The Decade of Desire by Erin Somers: A Midlife Adultery Story This Era Deserves.

Within Erin Somers’s A Decade-Long Liaison, the story centers on Cora, a woman in her prime who craves a type of romance from another era with a man of a different time. Sadly, for Cora, morality in 2015 is inflexible and jaded, so rather than embarking on the affair, Cora spends 10 years obsessively analyzing it, daydreaming of it and talking it over with the object of her desire, Sam – a father from her child's circle who holds the title “head narrative architect” at a mortgage start-up. The book presents itself as a comic take on the classic adultery novel and a sharp satire of a narrow, self-conscious group of economically slipping New Yorkers. It stands as the definitive narrative of middle-aged unfaithfulness our entire generation has coming: a propulsive, witty takedown of insufferable hand-wringers who’ve somehow spoiled intimacy itself.

A Portrait of Self-Satisfied Unhappiness

The central couple, Cora and Eliot are smug, overeducated Brooklynites who, as costs increased and their family expanded, have relocated with hesitation to the suburbs. Trapped by the “gruelling all-the-time-ness” of raising children, they have desk jobs, a pair of kids, and a persistent mushroom proliferating beneath their bathroom tiles which they cannot afford or muster the will to fix. They spend time with similarly minded urban exiles who have escaped the metropolis to sip craft cocktails out of mason jars and critique one another amidst a more rural setting. Yet Cora's isolation here, it stems not from her own critical, joyless perspective but because her new neighbours are “boring and self-absorbed, duller and vainer than they were back in the city”.

Her husband Eliot remains high-minded and oblivious. He eats popcorn as she scrubs the oven and says he doesn’t wish to possess her. Cora imagines herself trying to survive a rustic life together, doing laundry by hand while he forages for mushrooms. She longs for drama, a bit of depravity, a lover who will plead, and adore, and “express raw admiration for her prowess”.

"The shabbiness of real life, one must acknowledge its relentless predictability."

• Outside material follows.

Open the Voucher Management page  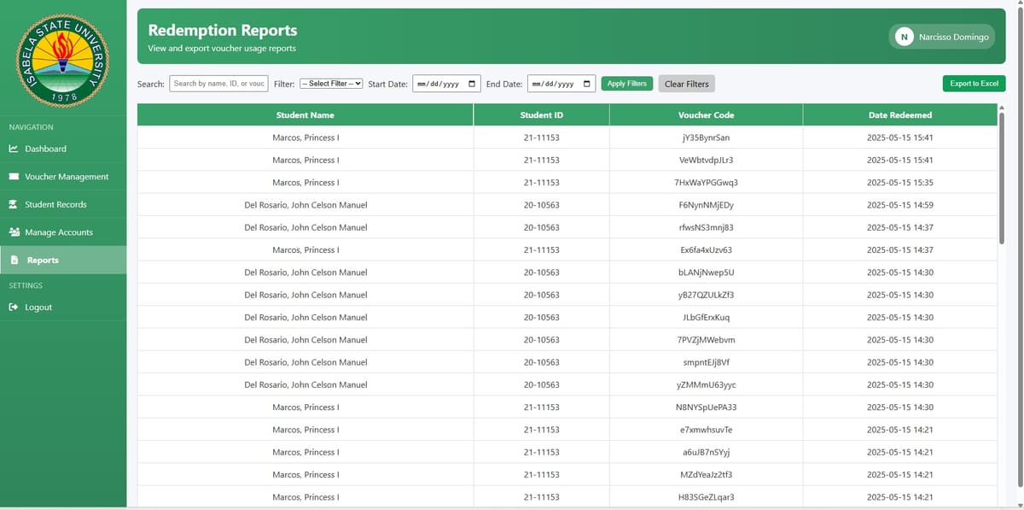click(x=67, y=177)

The Trouble with High-Minded Desire

The trouble is that Cora is just as intellectually constrained as her husband, and incapable of that kind of abandon herself. It’s “too much to ask her to be passionate” (about work, she claims, but really about everything). What she feels for Sam are “bland, liking-adjacent”. She wants “a transcendent physical experience and escape her own reality momentarily”. But, for years, Sam demurs while Cora pines. She imagines an alternate timeline alongside her real life, where in place of chores and errands, she has passion, luxury, and her imagined lover. When her fictional romance fizzles, her mind conjures “a Gallic character called Baptiste” who teams up with Sam in assisting her from the tub, “nothing for her to do, no responsibilities, no obligations, other than to be revered as a youthful bride, who’d died improbably of TB”.

A Disappointing Conclusion and Undercurrents

When they eventually succumb to their desires, the sex is sad, without much play or complicity. It fails to be the nostalgically perfect affair she dreamed up for a full decade. Cora puts on an alluring gown and Sam “performs oral sex with grim determination within their rented space” before dinner. The reader senses that Cora wants to slip inside a James Salter novel, where sex is sordid and confusing, where the power dynamics are unequal, and everyone misbehaves, and nobody keeps score.

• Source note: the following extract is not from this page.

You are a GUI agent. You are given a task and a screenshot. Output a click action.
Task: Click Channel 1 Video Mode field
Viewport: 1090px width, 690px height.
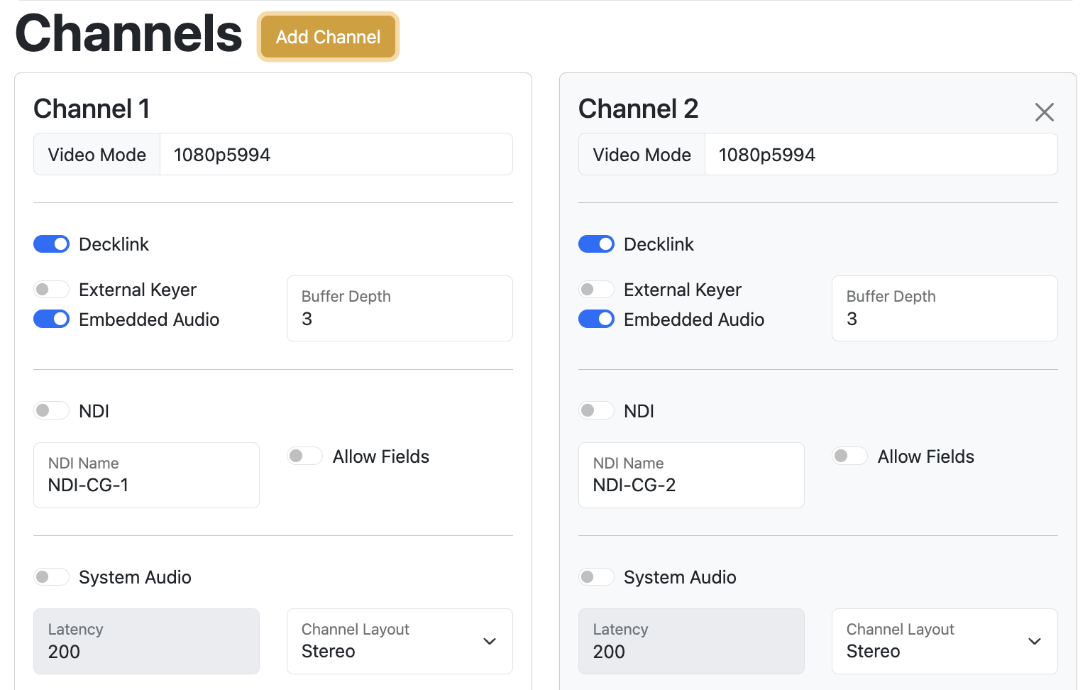click(336, 155)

Somers consistently suggests the core issue for Cora: she has such cutting wit, but so little joy. Regarding an intimate picture from Sam, Cora complains, “he has clenched his abs and made sure he was hard, but has not cleared the frame of Crocs”. Given that the catalyst that killed their fun was parenthood, readers may fret about the impact these flawed adults have on their kids. As her daughter inquires about sex, the parents stumble. They start with babies then acknowledge that sex isn’t always about babies. Eliot mentions a penis then concedes that one isn’t required. Finally, he lands on, “you're aware of private parts?”

Beneath the story flows a quiet theme of familiar middle-age questions: is there purpose to our existence? What follows our final breath? These ideas are more explicit in Cora's internal dialogues. Reading these exchanges, the reader may ponder what lesson Cora and her cynical lot would derive from their unsatisfying escapades. Might Cora become more open to life’s imperfect joys, its corny pleasures? Upon being questioned by Eliot about her affair in the middle of a podcast about rope, Cora reflects “every serious exchange is compromised by specific context”. Others could argue it's enriched. But that’s not Cora, and the author refuses to grant the protagonist easy revelations, or stretch her where she is unable to go.

A Final Assessment

This is an incisive, hilarious, exquisitely detailed novel, written with such withering exactitude. It is absolutely aware of itself, economical yet rich with implication: a portrait of a worried, self-protective cohort in middle age, chronically embarrassed, at once afraid of and desperate for sensation. Or maybe that’s just the New Yorkers. For the sake of argument, we'll assume so.

Nathaniel Thompson
Nathaniel Thompson

Cloud architect and tech journalist with over a decade of experience in cloud infrastructure and digital transformation.